Abstract

Droplet-Digital PCR Provides a Rapid, Accurate and Cost-Effective Method for Identification of Biomarker FcγRIIIa-F158V Genotypes

Paul Griffith, David Sun, Sarah R Tritsch, Caroline Jochems, James L Gulley, Jeffrey Schlom and Xiaolin Wu

Development of novel monoclonal antibodies, vaccines and oncolytic virus therapies have relied on analysis of biomarkers as potential predictors of success.
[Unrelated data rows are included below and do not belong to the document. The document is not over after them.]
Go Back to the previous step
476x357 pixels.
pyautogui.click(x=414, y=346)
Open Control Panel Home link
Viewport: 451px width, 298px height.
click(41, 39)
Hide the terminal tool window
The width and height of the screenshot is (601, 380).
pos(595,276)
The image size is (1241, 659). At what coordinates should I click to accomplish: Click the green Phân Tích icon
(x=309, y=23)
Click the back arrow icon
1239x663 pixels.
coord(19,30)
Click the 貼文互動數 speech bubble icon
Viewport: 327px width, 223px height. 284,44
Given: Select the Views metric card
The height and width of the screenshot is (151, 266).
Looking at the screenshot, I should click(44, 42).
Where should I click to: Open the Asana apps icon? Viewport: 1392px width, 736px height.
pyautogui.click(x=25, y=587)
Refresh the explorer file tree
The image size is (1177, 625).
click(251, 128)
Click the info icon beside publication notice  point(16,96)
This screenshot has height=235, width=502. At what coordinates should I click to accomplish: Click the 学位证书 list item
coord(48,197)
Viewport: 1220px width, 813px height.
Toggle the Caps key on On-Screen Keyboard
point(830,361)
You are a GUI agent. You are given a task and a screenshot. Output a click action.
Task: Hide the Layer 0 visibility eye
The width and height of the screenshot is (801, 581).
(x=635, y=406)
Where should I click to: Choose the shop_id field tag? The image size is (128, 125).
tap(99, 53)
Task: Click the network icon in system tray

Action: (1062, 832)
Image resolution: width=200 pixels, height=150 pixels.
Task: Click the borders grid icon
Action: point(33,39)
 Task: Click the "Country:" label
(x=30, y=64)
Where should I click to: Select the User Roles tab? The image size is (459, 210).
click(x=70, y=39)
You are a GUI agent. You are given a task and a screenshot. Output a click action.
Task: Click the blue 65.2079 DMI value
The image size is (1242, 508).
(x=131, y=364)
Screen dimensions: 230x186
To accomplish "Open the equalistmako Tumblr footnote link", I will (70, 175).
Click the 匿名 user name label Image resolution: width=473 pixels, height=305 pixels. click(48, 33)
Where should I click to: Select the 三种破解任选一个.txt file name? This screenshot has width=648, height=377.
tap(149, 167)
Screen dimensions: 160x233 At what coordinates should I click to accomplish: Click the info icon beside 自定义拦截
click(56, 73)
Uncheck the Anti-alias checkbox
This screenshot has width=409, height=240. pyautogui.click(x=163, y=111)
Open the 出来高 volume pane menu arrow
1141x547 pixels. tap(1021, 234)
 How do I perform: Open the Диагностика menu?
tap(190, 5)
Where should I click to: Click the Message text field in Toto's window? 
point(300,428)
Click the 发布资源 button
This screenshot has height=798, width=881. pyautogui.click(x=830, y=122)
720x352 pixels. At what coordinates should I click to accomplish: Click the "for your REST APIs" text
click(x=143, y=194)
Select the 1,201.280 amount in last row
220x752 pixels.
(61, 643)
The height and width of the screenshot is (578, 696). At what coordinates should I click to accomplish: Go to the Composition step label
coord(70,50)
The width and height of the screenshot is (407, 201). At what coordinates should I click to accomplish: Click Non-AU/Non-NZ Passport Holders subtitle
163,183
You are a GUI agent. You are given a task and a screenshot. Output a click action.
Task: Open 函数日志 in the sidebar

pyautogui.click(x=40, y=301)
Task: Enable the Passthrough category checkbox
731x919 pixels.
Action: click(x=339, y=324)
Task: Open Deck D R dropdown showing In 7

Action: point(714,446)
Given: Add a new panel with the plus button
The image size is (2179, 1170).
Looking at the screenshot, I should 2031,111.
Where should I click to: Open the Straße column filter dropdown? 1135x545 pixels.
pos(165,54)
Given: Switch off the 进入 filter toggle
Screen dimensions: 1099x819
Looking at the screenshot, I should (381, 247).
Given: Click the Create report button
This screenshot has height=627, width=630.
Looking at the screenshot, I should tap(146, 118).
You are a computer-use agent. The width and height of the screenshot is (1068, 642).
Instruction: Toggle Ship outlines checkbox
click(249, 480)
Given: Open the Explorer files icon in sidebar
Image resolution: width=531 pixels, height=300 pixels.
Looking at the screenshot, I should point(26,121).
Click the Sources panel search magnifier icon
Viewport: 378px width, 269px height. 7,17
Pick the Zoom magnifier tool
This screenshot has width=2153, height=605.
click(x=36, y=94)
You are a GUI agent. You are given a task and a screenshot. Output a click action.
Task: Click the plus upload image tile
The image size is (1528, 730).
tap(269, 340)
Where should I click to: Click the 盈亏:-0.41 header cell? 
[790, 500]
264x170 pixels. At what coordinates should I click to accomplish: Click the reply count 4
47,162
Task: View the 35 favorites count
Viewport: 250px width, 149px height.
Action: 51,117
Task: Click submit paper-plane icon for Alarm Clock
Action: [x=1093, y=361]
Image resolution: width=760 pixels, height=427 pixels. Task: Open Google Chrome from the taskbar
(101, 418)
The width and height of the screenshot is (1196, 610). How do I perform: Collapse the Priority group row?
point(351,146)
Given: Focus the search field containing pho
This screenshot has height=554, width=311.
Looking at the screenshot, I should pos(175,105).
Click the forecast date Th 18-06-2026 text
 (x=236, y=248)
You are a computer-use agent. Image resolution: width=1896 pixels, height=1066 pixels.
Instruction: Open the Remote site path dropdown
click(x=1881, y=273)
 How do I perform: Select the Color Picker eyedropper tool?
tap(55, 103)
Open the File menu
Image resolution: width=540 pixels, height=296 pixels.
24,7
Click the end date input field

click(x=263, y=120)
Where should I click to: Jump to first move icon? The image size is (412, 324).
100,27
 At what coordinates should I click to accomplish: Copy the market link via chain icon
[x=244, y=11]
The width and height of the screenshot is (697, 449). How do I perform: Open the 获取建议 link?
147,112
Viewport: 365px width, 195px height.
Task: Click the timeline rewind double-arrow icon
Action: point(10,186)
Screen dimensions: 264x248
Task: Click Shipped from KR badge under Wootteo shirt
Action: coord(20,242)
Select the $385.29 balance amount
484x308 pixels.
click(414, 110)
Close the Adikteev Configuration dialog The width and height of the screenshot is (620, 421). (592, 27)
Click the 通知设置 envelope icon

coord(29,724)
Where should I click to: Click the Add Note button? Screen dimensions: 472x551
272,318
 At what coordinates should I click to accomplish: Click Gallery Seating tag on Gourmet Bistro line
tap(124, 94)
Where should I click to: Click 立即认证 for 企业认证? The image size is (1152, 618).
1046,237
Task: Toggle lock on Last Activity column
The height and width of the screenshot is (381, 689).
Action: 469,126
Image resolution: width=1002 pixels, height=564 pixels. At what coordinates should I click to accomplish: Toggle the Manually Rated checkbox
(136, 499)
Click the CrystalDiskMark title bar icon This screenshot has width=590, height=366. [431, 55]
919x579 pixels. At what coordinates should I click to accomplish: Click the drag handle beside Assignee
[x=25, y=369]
One well studied biomarker is the CD16/ FcγRIIIa receptor residue 158 F/V. Identifying variants through genotyping of the FcγRIIIa locus is widely practiced and highly varied with commonly used methods including: Sanger sequencing, flow-cytometry, PCR/RFLP, Goldengate (replaced by Infinium) and TaqMAN analysis. While each of these methods have considerable backing in publications related to CD16 FcγRIIIa 158 F/V, the majority present significant short comings in identifying both homozygotes (wild-type and mutant) and heterozygotes in a time and cost-efficient manner. Utilization of droplet-digital PCR with FcγRIIIa-F158V specific probes results in the accurate genotyping using direct recognition of sequence in genomic samples at a lower average cost and faster turnaround. Here we demonstrate the use of ddPCR to accurately identify FcγRIIIa-F158V genotypes with confirmation by Illumina sequencing in 128 patient samples.